Concatenate filling in missing values with other tables

Good afternoon,

I have been getting instances where if the second table has missing values on a concat node, then it will fill those missing values with the first or third table.
Concat Issue.xlsx (8.8 KB)

The first row what shows after the concat, and the second row is the same rail car number that shows an ETA.

Is there a better way to union in Knime or should I fill all missing values with something so this doesn’t happen?

Can you share a workflow that reproduces this behaviour? We can then see how your input data looks like, what the results are, and what you’d expect. This post might help you:

2 Likes

Reproducible Workflow.knwf (15.3 KB)

image

Running on Windows 10

Explanation of error:

You will see that some of the cars that had proper ETA’s in the excel reader nodes now have different ETAs tied to them after the concatenate. I only spot checked three and the third one had a different ETA

Example is car # TILX570237 from excel reader node 4 has an ETA of 2022-04-18 on the reader node, but after the concatenate its listed as 2022-4-19

I’m sorry, but I’m still not able to see what’s wrong. Can you also share the xlsx files, or at least not reset the workflow when exporting? Thank you. :slight_smile:

(make sure not to share confidential data)

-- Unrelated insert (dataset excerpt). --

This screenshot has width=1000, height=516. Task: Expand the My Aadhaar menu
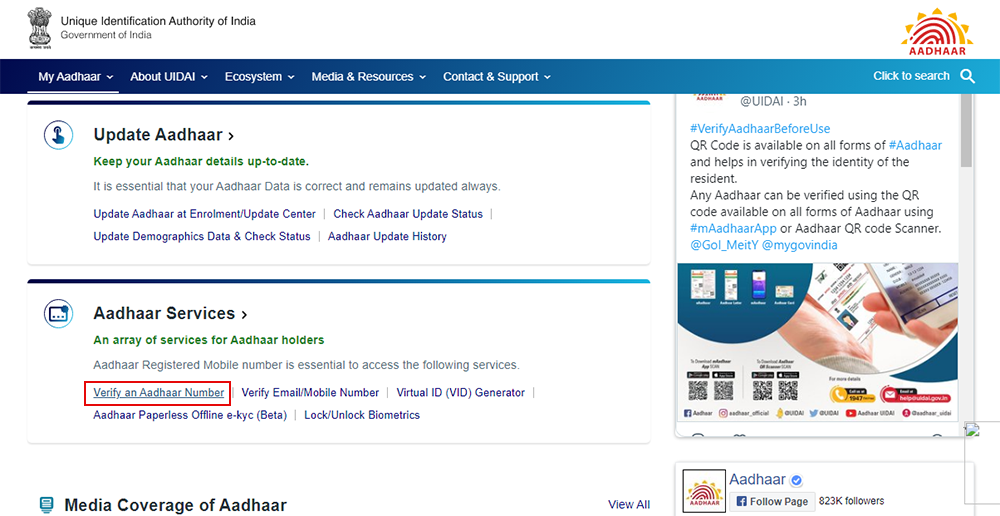75,77
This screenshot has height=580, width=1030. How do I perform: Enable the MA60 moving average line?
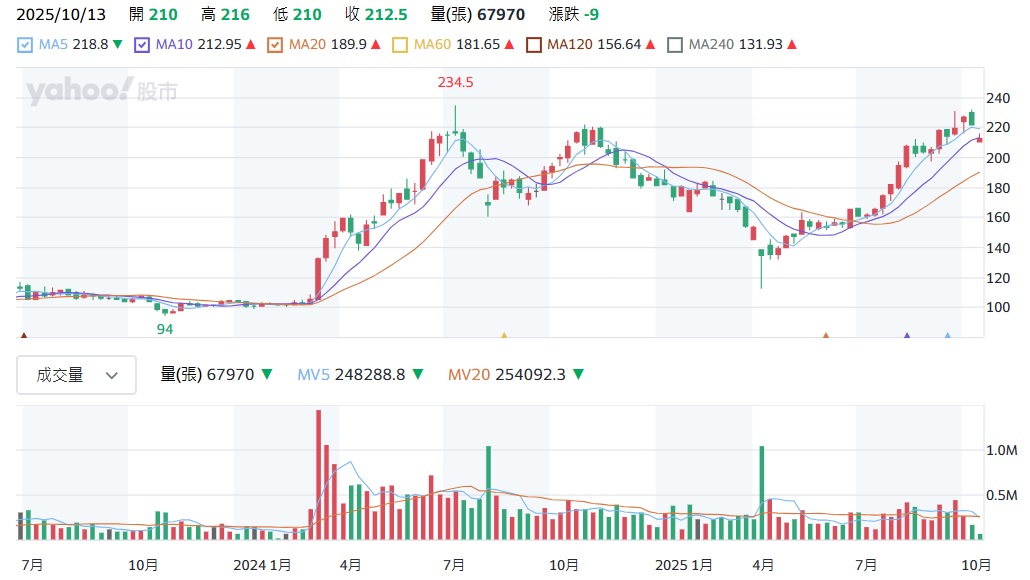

BNSF-Forum example.xlsx (1.6 MB)
CN-Forum example.xlsx (1.3 MB)
NS-Forum example.xlsx (36.1 KB)
UP-Forum example.xlsx (2.8 MB)

Hello Thyme, I have attached the worksheets. To reproduce I would suggest pulling 4 random car numbers from each file and then concat each of those file together. After the concat see if those ETA’s of the cars you selected have changed (as they shouldn’t)

I’m afraid I cannot reproduce that on my side, missing values stay missing values:


Top is concatenated table, below that are the 3 input tables. No values have been changed.

Can you please share a complete, minimal, reproducible Workflow?

  • complete: the Workflow is self-contained, everything necessary is in that workflow. You can use the data area to transport files (it’s a folder in the workflow directory, named “data”)
  • minimal: no need to upload 45.000 equipment numbers, a few of them are enough
  • reproducible: the workflow shows the mentioned behaviour

Hello @Thyme,

I think the issue might be related to how many are being concatenated though, how would you prefer I send you the reproduceable workflow if I want to include all data?

I already had to minimize the excel documents to transfer over because they were pretty big.

If you think that this issue is related to the table size, then you need to make sure that it’s the case.

Mainly because that’s one of the steps to narrow down the cause, but also because we shouldn’t be sending around huge files on a whim.

Hello @Einayyar,

does that problem still exist? It would be great to know if this is something users with large datasets need to be concerned about. :slight_smile:

1 Like

Hello Thyme,

I really apologize for being late on this response. I have not been able to get back to the data set that was impacted as of yet. Would you like for me to close this for now till I get back to it?

I think it’s better to keep it open, the topic will automatically close 3 months after the last reply. That way the topic won’t be scattered over multiple threads if someone has new info to add.